Experiencing recurring headaches that disrupt your daily routine?
What Are the Most Common Causes of Migraine in Adults?
Pinning down a single cause isn’t really how migraine works, and most patients have a combination of factors that shift over time.
- Neurological sensitivity: Something called cortical spreading depression, a wave of electrical activity that moves across the brain followed by suppression, is now considered the main mechanism behind most migraine attacks, and it explains why the migraine brain reacts to things others barely notice.
- Hormonal changes: Oestrogen has a real influence on migraine frequency, women often notice attacks worsening around their period or as they approach perimenopause, and the same contraceptive pill that helps one patient can make things considerably worse for another.
- External triggers: The usual suspects are skipped meals, poor sleep, alcohol, dehydration and bright lighting, but here’s the thing, none of them produce an attack every single time, which is part of why managing migraine without medical guidance tends to go in circles.
- Genetics: A close family member with migraine puts you at meaningfully higher risk, and research has consistently found inherited variants in serotonin pathways among people with chronic migraine.
When headaches come paired with dizziness or balance problems, it’s worth looking at both together, and a vertigo treatment evaluation alongside a migraine workup often makes clinical sense.
What Are the Different Types of Migraine That Affect Adults?
Not all migraine looks the same, and getting the type right is what actually determines how it gets treated.
- Migraine without aura: This is the most common form, one-sided throbbing pain with nausea or light sensitivity and no warning signs beforehand, and it’s the one most frequently dismissed as a tension headache or sinus problem for years before anyone looks at it neurologically.
- Migraine with aura: Around a quarter to a third of patients get aura first, usually visual disturbances like zigzag lines or temporary blind spots, though some also get brief speech or sensory changes that fully clear up within an hour.
- Chronic migraine: This is defined as 15 or more headache days a month for over three months, with at least eight of those meeting migraine criteria, and at this point a single treatment approach rarely works, both preventive and acute strategies are needed together.

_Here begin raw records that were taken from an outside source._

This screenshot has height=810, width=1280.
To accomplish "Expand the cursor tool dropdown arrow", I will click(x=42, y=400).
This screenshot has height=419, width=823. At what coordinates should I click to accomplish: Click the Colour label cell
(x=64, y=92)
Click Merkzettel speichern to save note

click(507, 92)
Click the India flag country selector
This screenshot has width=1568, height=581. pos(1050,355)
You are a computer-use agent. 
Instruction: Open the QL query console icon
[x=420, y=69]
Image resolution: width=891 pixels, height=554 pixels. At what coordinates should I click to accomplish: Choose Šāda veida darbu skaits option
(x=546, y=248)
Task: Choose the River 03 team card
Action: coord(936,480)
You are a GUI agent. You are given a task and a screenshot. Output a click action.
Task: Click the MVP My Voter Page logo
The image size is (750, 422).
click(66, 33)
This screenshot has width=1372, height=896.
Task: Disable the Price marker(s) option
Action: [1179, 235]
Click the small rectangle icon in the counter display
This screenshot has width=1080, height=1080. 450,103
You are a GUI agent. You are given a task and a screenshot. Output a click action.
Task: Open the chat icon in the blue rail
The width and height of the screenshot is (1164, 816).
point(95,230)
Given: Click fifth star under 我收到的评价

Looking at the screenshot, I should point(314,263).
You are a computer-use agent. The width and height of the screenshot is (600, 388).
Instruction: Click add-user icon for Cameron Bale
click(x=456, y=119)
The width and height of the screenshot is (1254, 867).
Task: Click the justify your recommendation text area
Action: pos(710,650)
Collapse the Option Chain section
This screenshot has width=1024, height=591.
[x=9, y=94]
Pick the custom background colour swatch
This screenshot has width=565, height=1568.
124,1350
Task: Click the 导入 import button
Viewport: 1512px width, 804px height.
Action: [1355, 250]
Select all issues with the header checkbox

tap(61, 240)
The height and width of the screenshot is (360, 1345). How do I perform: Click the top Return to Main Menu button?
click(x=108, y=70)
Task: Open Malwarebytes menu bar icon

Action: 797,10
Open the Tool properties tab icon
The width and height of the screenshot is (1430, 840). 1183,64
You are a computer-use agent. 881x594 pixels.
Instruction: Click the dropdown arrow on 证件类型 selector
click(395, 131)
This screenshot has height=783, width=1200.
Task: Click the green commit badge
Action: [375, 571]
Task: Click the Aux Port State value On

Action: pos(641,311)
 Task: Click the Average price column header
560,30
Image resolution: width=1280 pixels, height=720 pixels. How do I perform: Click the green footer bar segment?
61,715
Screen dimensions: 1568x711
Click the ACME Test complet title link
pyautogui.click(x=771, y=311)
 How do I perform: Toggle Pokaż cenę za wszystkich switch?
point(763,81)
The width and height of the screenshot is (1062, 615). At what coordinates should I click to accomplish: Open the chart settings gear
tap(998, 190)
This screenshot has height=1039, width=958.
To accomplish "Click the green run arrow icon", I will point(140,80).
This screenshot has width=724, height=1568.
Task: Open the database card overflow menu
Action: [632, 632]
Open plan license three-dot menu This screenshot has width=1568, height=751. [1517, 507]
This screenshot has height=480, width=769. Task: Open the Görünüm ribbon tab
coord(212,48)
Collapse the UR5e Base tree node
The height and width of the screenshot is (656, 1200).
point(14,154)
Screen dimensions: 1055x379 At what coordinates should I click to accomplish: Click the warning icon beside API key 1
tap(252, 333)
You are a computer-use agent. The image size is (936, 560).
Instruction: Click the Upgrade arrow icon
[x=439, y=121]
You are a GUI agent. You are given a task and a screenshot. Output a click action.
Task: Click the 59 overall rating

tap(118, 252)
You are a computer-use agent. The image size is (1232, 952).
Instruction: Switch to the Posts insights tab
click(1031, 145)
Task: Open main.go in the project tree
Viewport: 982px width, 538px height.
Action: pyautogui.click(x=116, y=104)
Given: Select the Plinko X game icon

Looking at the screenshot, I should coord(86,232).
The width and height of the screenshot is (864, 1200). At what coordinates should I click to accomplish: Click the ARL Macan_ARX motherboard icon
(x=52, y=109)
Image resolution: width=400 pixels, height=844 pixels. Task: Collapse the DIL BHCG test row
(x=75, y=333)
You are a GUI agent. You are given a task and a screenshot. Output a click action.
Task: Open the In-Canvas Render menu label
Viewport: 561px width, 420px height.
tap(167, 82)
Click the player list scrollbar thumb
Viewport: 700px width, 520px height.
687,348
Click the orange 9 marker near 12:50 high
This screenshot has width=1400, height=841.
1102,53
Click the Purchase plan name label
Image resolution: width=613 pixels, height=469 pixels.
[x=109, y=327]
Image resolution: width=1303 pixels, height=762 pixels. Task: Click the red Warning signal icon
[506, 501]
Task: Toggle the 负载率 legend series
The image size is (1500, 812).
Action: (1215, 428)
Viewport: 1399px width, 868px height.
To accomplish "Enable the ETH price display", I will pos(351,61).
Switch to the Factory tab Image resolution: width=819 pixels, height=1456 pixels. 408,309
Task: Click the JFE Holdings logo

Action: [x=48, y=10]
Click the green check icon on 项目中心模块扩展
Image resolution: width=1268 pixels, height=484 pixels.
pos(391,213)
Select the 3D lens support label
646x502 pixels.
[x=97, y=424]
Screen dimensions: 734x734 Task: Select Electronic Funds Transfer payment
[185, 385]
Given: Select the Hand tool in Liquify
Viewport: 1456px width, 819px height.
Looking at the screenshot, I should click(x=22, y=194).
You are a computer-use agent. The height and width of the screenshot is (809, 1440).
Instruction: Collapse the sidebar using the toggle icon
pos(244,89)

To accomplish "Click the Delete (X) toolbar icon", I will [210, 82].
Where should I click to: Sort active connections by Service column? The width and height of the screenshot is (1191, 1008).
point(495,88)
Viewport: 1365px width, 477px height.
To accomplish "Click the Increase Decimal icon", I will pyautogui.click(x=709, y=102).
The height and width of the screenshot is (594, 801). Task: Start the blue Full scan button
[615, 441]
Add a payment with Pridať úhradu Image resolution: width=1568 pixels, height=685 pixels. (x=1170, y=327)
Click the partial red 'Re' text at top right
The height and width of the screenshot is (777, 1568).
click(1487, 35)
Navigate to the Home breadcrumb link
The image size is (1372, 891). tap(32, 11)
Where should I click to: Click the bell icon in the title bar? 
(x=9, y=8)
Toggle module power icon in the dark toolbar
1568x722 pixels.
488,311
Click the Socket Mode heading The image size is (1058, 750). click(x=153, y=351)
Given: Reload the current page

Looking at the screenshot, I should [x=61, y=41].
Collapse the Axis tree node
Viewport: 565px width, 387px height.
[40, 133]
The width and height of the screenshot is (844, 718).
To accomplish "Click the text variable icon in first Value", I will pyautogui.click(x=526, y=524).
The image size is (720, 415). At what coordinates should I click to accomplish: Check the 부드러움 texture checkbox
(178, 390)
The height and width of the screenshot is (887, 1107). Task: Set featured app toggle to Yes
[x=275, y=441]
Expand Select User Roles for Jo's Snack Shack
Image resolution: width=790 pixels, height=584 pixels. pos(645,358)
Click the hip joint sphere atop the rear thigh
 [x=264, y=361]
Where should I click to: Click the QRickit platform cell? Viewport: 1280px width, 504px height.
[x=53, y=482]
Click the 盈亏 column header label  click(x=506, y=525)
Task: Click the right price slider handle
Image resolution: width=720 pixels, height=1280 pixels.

- Vestibular migraine: Dizziness and vertigo are the main event here, not head pain, and because patients typically end up with ENT first, it often goes undiagnosed for years, and a broader movement disorders treatment assessment becomes relevant when the neurological picture is complicated.
If dizziness is part of the pattern, looking into vertigo treatment can help work out whether that piece needs its own evaluation or fits within the same consultation.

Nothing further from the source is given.